The patient is a 64-year-old male whose bladder cancer was initially treated via surgical interventions. His first surgery was a transurethral resection of bladder tumor (TURBT), performed in 2008. This was followed by multiple resections, and later a series of surveillance cystoscopies.
In May 2015, a surveillance cystoscopy and subsequent biopsy revealed positive nodes for papillary urethral carcinoma. The nodes extended from the fossa navicularis to the bulbar urethra. At this time the only treatment offered was a penectomy, which the patient declined.
Shortly afterward the patient relocated and presented to the urology department at our facility. He was offered the option of treatment with intraurethral mitomycin.

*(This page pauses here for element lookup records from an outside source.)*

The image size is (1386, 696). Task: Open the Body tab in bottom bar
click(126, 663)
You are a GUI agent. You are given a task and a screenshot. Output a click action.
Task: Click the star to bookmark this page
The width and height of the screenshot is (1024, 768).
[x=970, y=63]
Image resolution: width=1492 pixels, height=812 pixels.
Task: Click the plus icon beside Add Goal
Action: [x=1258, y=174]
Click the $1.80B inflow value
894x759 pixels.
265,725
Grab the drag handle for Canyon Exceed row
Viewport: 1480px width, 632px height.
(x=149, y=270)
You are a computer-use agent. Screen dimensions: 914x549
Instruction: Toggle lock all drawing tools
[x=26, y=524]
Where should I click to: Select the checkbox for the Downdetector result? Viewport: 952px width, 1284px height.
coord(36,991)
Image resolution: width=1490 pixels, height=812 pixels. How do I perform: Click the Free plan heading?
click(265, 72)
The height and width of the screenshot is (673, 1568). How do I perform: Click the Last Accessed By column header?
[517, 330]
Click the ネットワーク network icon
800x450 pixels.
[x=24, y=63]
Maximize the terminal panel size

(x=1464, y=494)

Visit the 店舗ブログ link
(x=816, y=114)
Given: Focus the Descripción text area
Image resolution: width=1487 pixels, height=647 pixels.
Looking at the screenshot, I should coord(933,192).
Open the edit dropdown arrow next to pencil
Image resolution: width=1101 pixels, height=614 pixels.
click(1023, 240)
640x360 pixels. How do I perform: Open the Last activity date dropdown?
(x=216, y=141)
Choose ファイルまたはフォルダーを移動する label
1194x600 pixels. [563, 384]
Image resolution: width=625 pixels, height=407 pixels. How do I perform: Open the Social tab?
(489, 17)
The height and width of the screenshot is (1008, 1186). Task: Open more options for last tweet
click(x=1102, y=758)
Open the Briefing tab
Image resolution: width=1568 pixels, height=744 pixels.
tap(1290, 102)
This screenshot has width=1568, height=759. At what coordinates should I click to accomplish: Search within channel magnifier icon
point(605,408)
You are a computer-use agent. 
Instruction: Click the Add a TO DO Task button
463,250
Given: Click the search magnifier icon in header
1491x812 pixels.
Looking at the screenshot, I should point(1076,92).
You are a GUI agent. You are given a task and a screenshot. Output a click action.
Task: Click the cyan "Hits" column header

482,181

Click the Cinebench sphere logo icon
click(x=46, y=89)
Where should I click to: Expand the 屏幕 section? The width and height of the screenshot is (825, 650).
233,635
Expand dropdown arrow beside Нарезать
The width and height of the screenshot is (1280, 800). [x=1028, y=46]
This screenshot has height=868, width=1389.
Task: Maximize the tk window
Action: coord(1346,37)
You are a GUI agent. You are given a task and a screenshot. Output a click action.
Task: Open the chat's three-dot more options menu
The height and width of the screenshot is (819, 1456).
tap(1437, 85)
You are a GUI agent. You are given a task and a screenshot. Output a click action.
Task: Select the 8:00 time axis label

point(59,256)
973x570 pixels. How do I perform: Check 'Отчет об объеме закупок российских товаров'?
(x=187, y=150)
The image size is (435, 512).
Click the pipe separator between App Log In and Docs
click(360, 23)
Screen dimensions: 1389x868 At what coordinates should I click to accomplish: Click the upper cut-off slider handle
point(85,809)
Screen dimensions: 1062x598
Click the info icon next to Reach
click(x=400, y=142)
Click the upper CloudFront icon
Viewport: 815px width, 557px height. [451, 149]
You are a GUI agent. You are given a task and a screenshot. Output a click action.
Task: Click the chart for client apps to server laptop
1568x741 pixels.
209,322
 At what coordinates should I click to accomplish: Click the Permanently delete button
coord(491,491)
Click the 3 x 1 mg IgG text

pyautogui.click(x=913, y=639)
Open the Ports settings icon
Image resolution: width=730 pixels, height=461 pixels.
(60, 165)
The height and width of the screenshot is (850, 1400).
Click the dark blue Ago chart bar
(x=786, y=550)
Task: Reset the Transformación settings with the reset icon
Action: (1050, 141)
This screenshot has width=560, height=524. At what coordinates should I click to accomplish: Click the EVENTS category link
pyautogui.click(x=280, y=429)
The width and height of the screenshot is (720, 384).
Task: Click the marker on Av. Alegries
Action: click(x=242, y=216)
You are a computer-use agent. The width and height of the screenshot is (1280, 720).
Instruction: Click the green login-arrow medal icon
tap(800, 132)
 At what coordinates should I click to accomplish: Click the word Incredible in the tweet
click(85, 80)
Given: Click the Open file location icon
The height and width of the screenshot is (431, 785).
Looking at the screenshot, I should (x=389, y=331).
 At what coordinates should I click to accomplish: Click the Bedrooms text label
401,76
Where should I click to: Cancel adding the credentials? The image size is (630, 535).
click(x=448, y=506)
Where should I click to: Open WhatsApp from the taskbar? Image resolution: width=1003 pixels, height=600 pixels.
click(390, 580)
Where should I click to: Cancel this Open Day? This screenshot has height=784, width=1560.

As with this patient, many cases of urethral cancer develop in patients whose original cancer was in the urinary bladder, with their urethral cancer developing some time after treatment is complete.2 Patients present most often with hematuria or dysuria, and their urethral cancer is found on follow-up cystoscopy. Further follow-up is usually CBC, chemistry, and liver function tests to determine if metastases are present.3 Biopsies are usually obtained in the operating room to avoid patient discomfort. MRI and CT are increasingly used to determine local invasiveness and for staging.4 The final diagnosis and determination of treatment plan is made on the basis of pathologic findings on biopsy.